Electric Motorcycles Get Charge From Fiscal Cliff Deal

SustainableBusiness.com News

Besides extending the renewable energy production tax and some other green programs, the fiscal cliff deal includes a  specific tax credit for electric vehicles (EVs) that have two or three wheels.

Which EVs have two or three wheels? Golf carts and some motorcycles, that's about it.

This year's tax credit applies only to vehicles that can travel at speeds higher than 45 miles per hour (fast enough for public roads), because last year plenty of golf carts got the credit.

The only category left to receive a 10% tax credit on a purchase then is motorcycles, and when it comes to electric, that brings us to a handful of manufacturers.

Senator Wyden (D-OR) got the credit extended as part of the tax extenders bill because it will help the emerging electric motorcycle industry create 16,000 jobs over five years, reports Bloomberg. Constituents pointed out that electric cars are eligible for a $7500 credit, but there would be none for electric motorcycles if this credit expired.

One of the beneficiaries is Brammo, from his home state, which raised $28 million last year for its electric powertrain technology.

“We’re ramping up right now to produce more bikes every day,” Craig Bramscher, CEO of Brammo, told Bloomberg. “Based on quick dealer feedback we’ve just had this morning, it’s going to have an impact.”

Brammo makes motorcycles such as the urban commuter Enertia and the sports motorcycle Empulse, which can travel at a range of 100 miles at speeds of 100 miles per hour.

The company sells through motorcycle dealerships in the top 80 metropolitan centers in the US, with a focus on San Francisco and Los Angeles. In July, it inked a relationship with GE Capital's financing division that should help it expand its dealer footprint.

Other US companies that make technologies that could benefit from the credit are Arcimoto (Eugene, OR); Zero Motorcycles (Scotts Valley, CA) and ZAP Jonway, a California-China joint venture.

The latter is working on a three-wheeled vehicle, "Alias," that looks like a sports car. It travels at speeds up to 85 mph, and is balanced by two regular wheels in front and a wide tire in the back.

Global sales of electric motorcycles and scooters are poised to reach $18.6 million annually by 2018, according to Pike Research. Sales are particularly robust in China, which accounted for 81% of the market in 2012, which means a potential export market for the US.
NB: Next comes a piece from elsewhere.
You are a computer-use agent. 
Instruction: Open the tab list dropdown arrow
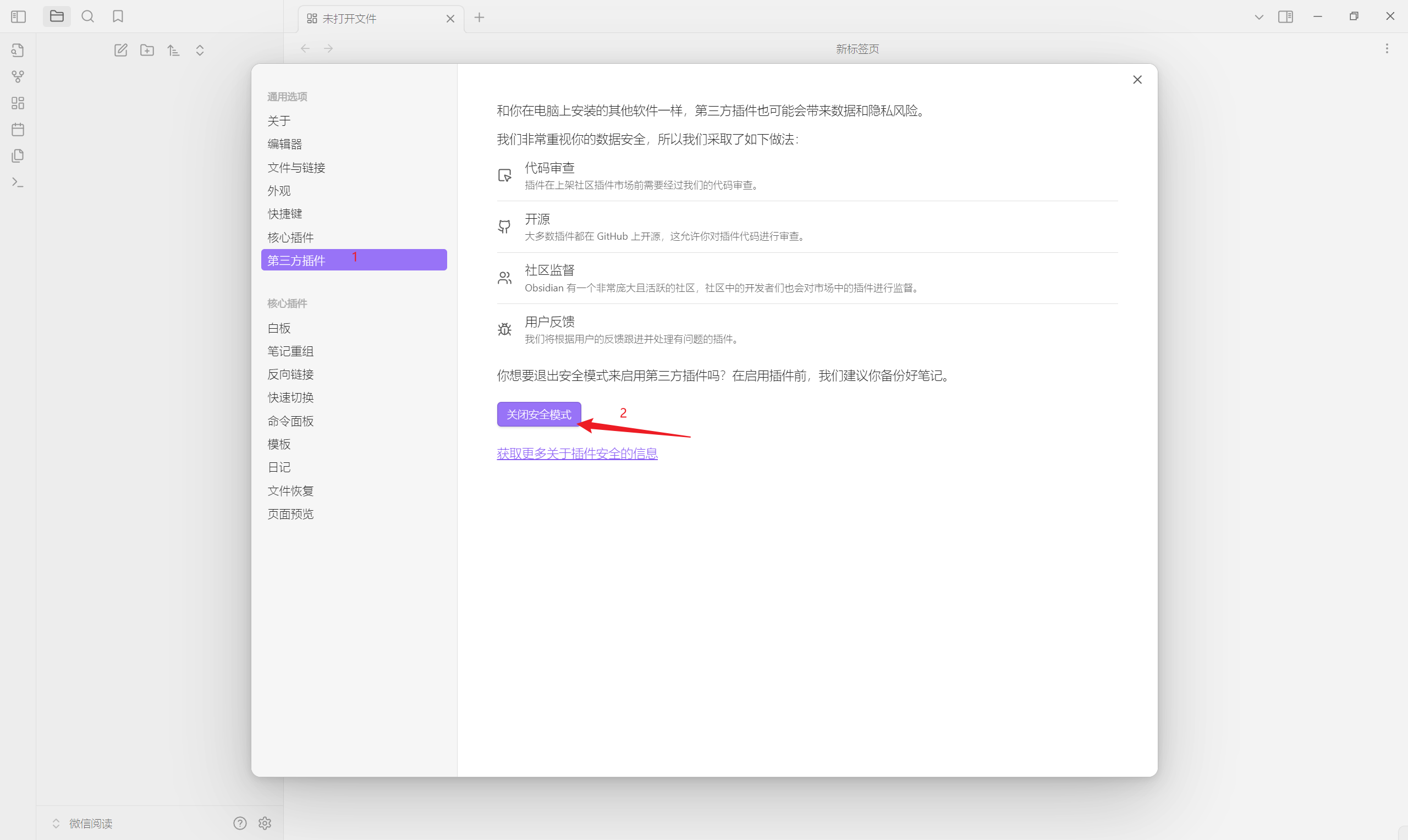click(1258, 17)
It also helps the market for lithium-ion batteries, which the US  now competes in. And it provides a commuting option that's zero-noise, zero-pollution. 

There may be only a few companies that produce these vehicles now, but as the market grows Honda and other manufacturers will likely get in.
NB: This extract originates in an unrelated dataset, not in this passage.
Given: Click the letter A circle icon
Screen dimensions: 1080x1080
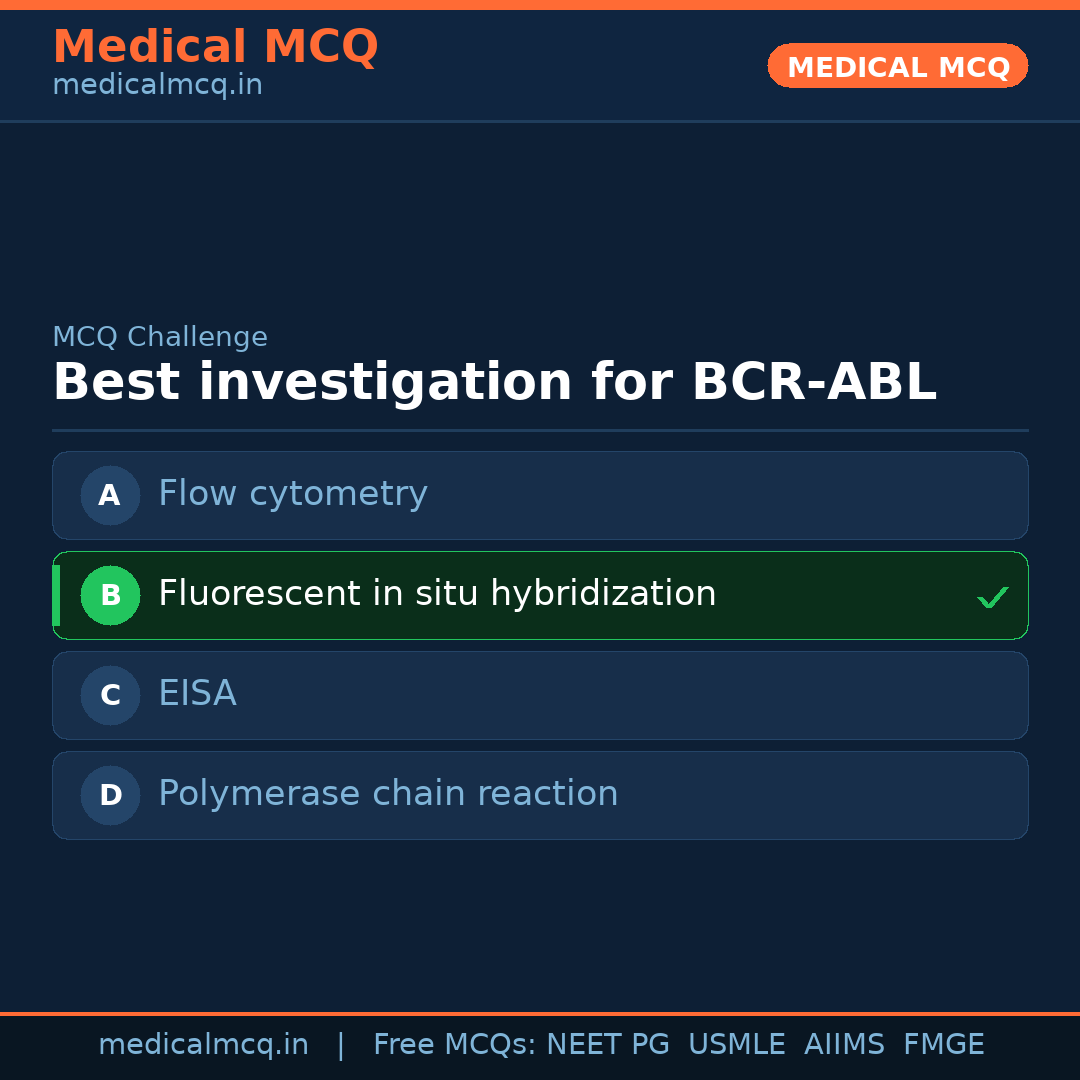Looking at the screenshot, I should coord(110,495).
The credit also incentivizes production of car-like vehicles three- wheeled vehicles, because the National Highway Traffic Safety Administration regulates them as motorcycles, which means they need less-extensive crash testing and safety tests.

Still, these credits were meant to be temporary, and like a host of others that were extended, like for those who build race tracks, they end up being permenantly renewed.